What is needed => Copy the records below exactly, from the line containing "Open the browser hamburger menu" through the line containing "Action: click(x=480, y=6)".

Rows of pointing data:
-*-

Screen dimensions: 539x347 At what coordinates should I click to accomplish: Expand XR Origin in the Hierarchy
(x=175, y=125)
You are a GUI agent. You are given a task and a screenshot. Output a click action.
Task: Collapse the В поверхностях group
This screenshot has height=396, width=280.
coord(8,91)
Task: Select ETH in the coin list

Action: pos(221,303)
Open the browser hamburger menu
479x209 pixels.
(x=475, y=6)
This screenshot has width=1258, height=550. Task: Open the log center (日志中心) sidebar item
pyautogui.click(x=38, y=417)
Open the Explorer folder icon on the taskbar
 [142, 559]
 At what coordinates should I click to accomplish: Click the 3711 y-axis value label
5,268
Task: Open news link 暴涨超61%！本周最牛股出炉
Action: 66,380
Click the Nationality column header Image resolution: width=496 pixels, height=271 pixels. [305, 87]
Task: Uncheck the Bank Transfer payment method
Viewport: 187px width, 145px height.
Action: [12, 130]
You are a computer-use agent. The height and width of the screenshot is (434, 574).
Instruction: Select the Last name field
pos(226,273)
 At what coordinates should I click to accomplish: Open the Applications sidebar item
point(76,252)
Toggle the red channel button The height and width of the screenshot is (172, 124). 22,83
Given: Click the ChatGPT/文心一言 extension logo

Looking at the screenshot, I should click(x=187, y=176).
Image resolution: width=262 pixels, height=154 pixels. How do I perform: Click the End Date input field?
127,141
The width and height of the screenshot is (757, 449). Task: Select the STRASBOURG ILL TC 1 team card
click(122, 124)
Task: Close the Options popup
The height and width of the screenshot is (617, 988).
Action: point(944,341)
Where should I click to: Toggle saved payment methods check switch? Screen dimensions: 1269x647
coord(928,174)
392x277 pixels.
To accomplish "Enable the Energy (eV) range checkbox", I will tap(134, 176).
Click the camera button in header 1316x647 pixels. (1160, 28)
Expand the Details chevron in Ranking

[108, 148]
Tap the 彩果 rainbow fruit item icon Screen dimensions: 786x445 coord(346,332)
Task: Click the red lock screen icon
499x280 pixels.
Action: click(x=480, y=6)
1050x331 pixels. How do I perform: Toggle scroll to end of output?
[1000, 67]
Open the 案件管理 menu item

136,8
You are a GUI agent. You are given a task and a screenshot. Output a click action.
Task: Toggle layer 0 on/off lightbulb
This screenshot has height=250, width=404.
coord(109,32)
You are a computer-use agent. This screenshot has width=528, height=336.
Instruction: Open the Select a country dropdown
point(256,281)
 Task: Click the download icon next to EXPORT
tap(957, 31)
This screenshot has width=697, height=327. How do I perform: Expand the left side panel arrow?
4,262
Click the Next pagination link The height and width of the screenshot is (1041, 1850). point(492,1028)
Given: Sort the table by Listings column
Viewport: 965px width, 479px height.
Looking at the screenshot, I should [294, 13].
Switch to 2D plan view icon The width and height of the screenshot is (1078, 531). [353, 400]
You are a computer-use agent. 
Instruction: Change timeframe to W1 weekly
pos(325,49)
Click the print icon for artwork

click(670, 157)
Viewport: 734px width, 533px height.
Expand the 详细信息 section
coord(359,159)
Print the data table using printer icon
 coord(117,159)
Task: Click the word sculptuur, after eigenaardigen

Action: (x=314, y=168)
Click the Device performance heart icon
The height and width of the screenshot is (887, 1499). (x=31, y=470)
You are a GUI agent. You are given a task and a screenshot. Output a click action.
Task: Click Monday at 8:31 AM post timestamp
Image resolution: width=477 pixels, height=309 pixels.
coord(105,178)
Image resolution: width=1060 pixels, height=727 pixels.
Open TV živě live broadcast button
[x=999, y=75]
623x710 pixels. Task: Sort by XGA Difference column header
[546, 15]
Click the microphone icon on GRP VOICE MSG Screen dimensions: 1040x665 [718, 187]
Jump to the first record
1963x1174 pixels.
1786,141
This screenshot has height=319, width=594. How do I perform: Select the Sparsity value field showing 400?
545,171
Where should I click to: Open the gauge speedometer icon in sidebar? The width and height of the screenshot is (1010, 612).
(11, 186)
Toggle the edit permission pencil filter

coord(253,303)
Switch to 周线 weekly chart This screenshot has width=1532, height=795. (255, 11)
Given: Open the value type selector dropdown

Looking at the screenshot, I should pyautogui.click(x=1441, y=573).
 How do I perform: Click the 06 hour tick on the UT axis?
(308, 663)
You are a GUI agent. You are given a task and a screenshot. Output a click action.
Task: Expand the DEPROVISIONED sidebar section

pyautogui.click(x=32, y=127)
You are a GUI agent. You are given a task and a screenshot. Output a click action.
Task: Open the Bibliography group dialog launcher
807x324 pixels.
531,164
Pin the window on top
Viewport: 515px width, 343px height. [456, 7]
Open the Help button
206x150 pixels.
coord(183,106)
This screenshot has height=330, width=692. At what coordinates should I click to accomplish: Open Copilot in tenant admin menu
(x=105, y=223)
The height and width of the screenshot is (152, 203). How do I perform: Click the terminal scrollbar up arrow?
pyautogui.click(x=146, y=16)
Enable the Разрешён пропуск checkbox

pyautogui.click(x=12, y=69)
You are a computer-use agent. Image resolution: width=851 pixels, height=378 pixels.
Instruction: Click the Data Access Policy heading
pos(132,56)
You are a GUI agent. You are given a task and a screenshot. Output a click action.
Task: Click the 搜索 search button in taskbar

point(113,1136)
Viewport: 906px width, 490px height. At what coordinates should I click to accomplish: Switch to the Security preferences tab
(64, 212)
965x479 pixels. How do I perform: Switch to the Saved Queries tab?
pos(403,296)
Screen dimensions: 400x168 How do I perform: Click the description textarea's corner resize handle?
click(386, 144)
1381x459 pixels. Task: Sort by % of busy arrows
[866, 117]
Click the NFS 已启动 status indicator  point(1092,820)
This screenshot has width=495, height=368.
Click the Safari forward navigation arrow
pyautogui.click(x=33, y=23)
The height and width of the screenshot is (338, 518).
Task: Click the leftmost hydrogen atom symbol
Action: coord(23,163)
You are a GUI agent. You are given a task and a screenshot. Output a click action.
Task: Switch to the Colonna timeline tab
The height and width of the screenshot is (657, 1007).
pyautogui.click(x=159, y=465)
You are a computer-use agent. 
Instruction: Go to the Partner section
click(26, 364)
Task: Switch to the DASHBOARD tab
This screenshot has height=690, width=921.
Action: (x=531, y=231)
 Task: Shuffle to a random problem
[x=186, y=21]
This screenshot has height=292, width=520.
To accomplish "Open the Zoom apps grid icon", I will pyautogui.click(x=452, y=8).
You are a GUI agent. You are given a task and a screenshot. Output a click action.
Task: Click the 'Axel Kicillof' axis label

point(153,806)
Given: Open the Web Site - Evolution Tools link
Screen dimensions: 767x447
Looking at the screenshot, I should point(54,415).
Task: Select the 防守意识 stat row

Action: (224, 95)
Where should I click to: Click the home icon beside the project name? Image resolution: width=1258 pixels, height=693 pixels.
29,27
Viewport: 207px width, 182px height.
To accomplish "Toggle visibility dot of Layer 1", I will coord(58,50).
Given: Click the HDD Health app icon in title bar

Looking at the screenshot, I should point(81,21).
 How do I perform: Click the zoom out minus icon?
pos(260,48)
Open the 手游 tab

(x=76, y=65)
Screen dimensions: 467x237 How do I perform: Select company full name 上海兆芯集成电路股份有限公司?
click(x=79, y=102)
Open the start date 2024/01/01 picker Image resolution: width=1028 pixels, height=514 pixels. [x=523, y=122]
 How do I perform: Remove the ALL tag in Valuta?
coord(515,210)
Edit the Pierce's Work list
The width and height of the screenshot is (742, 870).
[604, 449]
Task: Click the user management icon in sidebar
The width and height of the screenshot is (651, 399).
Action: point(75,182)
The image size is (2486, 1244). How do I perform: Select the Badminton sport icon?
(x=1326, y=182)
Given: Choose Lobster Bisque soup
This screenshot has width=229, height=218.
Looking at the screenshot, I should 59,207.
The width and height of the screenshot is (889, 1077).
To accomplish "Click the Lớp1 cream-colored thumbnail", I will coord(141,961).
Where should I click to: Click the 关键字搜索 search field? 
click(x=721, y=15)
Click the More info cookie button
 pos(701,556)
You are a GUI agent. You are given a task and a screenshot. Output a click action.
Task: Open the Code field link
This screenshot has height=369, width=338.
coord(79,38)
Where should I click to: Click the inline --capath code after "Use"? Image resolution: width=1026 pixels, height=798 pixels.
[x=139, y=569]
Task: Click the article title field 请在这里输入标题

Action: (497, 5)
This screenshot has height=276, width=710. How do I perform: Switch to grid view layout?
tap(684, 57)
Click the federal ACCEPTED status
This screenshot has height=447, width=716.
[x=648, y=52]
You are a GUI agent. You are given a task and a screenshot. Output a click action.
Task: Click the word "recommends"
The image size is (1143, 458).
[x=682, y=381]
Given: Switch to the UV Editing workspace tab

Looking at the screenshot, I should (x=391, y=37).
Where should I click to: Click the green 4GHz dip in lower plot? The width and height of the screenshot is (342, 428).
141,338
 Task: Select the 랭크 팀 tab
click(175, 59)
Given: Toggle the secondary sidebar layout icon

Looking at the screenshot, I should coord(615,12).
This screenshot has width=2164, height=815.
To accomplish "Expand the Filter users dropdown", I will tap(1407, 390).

-*-

Response for this exercise =>
Open the browser hamburger menu
479x209 pixels.
(x=475, y=6)
This screenshot has width=1258, height=550. Task: Open the log center (日志中心) sidebar item
pyautogui.click(x=38, y=417)
Open the Explorer folder icon on the taskbar
 [142, 559]
 At what coordinates should I click to accomplish: Click the 3711 y-axis value label
5,268
Task: Open news link 暴涨超61%！本周最牛股出炉
Action: 66,380
Click the Nationality column header Image resolution: width=496 pixels, height=271 pixels. [305, 87]
Task: Uncheck the Bank Transfer payment method
Viewport: 187px width, 145px height.
Action: [12, 130]
You are a computer-use agent. The height and width of the screenshot is (434, 574).
Instruction: Select the Last name field
pos(226,273)
 At what coordinates should I click to accomplish: Open the Applications sidebar item
point(76,252)
Toggle the red channel button The height and width of the screenshot is (172, 124). 22,83
Given: Click the ChatGPT/文心一言 extension logo

Looking at the screenshot, I should click(x=187, y=176).
Image resolution: width=262 pixels, height=154 pixels. How do I perform: Click the End Date input field?
127,141
The width and height of the screenshot is (757, 449). Task: Select the STRASBOURG ILL TC 1 team card
click(122, 124)
Task: Close the Options popup
The height and width of the screenshot is (617, 988).
Action: point(944,341)
Where should I click to: Toggle saved payment methods check switch? Screen dimensions: 1269x647
coord(928,174)
392x277 pixels.
To accomplish "Enable the Energy (eV) range checkbox", I will tap(134, 176).
Click the camera button in header 1316x647 pixels. (1160, 28)
Expand the Details chevron in Ranking

[108, 148]
Tap the 彩果 rainbow fruit item icon Screen dimensions: 786x445 coord(346,332)
Task: Click the red lock screen icon
499x280 pixels.
Action: click(x=480, y=6)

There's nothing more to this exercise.